What’s Wrong with the Frog Prince?

I saw this picture and I thought, Ooh, cute picture. People will like this. I’ll use it for my blog. Yes, The Frog Prince is a classic fairy tale. It will fit with my fantasy theme.

The story proved to be more challenging than I thought. What is this tale trying to tell us? What’s the deeper meaning beneath the words? I evaluated each character’s behaviour and thought about their motives. I examined the relationships between them. Who is the hero of this story? How was he or she changed by the journey?

Is the Frog Prince the hero? After all, the tale is named for him. BUT my suspicions are immediately roused. Why has he been cursed? What did he do to deserve his fate? He seems to be all patience and innocence – but is he? We hear nothing about the wicked, vengeful sorceress who cursed him, so we don’t have any clues to her side of the story.

The princess is not a likeable character at all. She seems spoilt, immature, deceptive and manipulative. She makes a promise just to get her way, and then refuses to keep it until her father steps in. Good, wise king. He’s making her take responsibility for her actions, but I wonder why he doesn’t give his daughter advice about her other options.

The prince is very persistent in his pursuit of the princess. That’s understandable – he has a lot to gain: restoration to his former self and his princely life, but he also ends up with the princess.

And the princess’s reward for doing what she didn’t want to do? Surprise! The frog is actually a prince, and she gets to marry him. Hmmm. Questions, questions, questions.

Why do so many girls want to be princesses? Why is marrying the prince the ultimate reward? I don’t think I’ve ever heard of a boy who dreams of being a prince. Who do boys want to be? Dwayne Johnson?

Well, the princess did make a promise, and I do believe that promises should be kept, but she should have thought that one through before she made it.
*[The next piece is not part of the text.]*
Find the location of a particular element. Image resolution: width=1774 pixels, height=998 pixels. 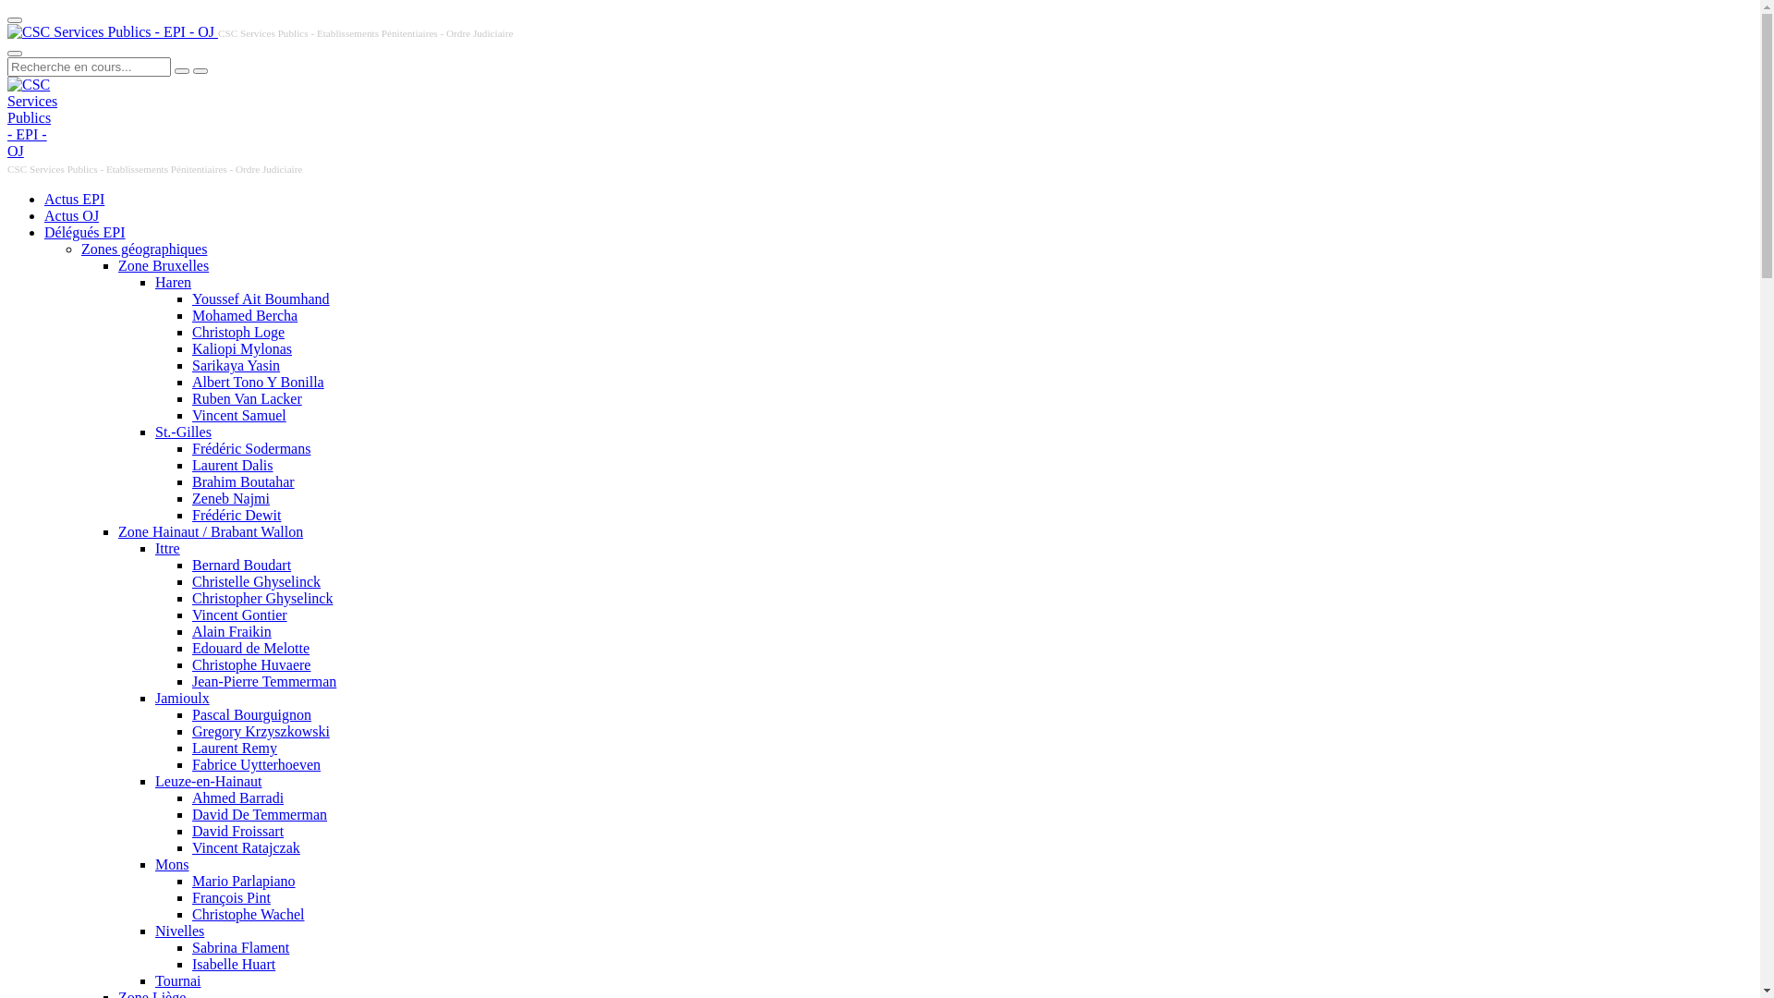

'Zone Bruxelles' is located at coordinates (164, 265).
Perhaps that’s the lesson in this story. Think first. Don’t make promises you don’t intend to keep. The consequences could stick with you for a long time.

How would the story have gone if the princess had said, “No thanks, Frog, I’ll just pop back to the palace and get the maintenance staff to sort this for me.”?

These days, an heroic princess would put on her deep diving gear and go get that golden ball from the bottom of the well herself. She’s bound to find something wonderful down there, too. Like long lost treasure, or the entrance to an amazing underwater world. At the very least she’ll know she can take care of her own problems.

This story wasn’t as clear-cut as one might expect. It has got its ‘ever after’ ending, but I have my doubts about ‘happily’. I finished with a lot of questions, and some good material for my own future fantasy tales. Well done, Grimm brothers. I like a thought-provoking challenge.